What to work on. Report back each line of the records that contains the string "inscrições".

Extracted information.

══════

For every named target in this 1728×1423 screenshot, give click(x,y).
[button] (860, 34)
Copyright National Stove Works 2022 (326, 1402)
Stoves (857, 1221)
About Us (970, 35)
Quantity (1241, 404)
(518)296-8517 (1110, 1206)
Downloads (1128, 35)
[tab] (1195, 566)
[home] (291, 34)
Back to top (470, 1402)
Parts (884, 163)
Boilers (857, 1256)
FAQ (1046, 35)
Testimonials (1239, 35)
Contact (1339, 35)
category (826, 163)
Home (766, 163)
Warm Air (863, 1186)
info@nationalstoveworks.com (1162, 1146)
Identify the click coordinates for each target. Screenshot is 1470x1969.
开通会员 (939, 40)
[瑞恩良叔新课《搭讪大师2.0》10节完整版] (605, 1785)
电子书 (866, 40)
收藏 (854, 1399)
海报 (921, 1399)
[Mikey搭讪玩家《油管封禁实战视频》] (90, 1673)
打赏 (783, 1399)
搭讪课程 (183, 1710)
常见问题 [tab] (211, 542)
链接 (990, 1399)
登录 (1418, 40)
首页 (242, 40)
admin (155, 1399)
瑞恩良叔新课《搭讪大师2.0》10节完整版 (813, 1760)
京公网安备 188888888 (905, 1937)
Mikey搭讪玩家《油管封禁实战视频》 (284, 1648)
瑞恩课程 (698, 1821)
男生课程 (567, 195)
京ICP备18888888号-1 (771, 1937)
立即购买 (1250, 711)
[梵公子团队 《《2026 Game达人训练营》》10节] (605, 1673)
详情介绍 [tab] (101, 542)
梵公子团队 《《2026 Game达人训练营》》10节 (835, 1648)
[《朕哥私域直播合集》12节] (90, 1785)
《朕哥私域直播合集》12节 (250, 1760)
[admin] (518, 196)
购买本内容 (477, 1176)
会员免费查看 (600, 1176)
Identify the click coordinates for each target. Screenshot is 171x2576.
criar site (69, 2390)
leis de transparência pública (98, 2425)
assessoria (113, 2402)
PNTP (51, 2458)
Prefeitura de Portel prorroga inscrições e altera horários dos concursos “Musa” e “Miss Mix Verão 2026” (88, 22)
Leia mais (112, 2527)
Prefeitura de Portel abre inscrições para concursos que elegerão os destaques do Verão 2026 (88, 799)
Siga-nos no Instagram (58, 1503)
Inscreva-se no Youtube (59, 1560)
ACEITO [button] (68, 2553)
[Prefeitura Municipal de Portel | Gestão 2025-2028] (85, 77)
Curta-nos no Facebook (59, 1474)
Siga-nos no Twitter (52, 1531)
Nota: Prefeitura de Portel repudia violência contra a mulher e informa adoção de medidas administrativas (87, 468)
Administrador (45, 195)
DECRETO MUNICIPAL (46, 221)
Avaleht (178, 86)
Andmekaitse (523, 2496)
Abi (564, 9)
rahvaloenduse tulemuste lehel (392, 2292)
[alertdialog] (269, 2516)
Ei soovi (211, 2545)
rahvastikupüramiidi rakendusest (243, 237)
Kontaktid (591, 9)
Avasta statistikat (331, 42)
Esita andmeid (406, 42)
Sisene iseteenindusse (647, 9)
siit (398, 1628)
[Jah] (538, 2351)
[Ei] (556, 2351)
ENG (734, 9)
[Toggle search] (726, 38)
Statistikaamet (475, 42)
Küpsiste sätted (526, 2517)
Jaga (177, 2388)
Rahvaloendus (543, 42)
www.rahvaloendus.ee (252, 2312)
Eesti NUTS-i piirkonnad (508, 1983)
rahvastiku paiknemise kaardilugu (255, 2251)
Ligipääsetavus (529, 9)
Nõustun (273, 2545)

══════

Output of the exercise.
Prefeitura de Portel prorroga inscrições e altera horários dos concursos “Musa” e “Miss Mix Verão 2026” (88, 22)
Prefeitura de Portel abre inscrições para concursos que elegerão os destaques do Verão 2026 (88, 799)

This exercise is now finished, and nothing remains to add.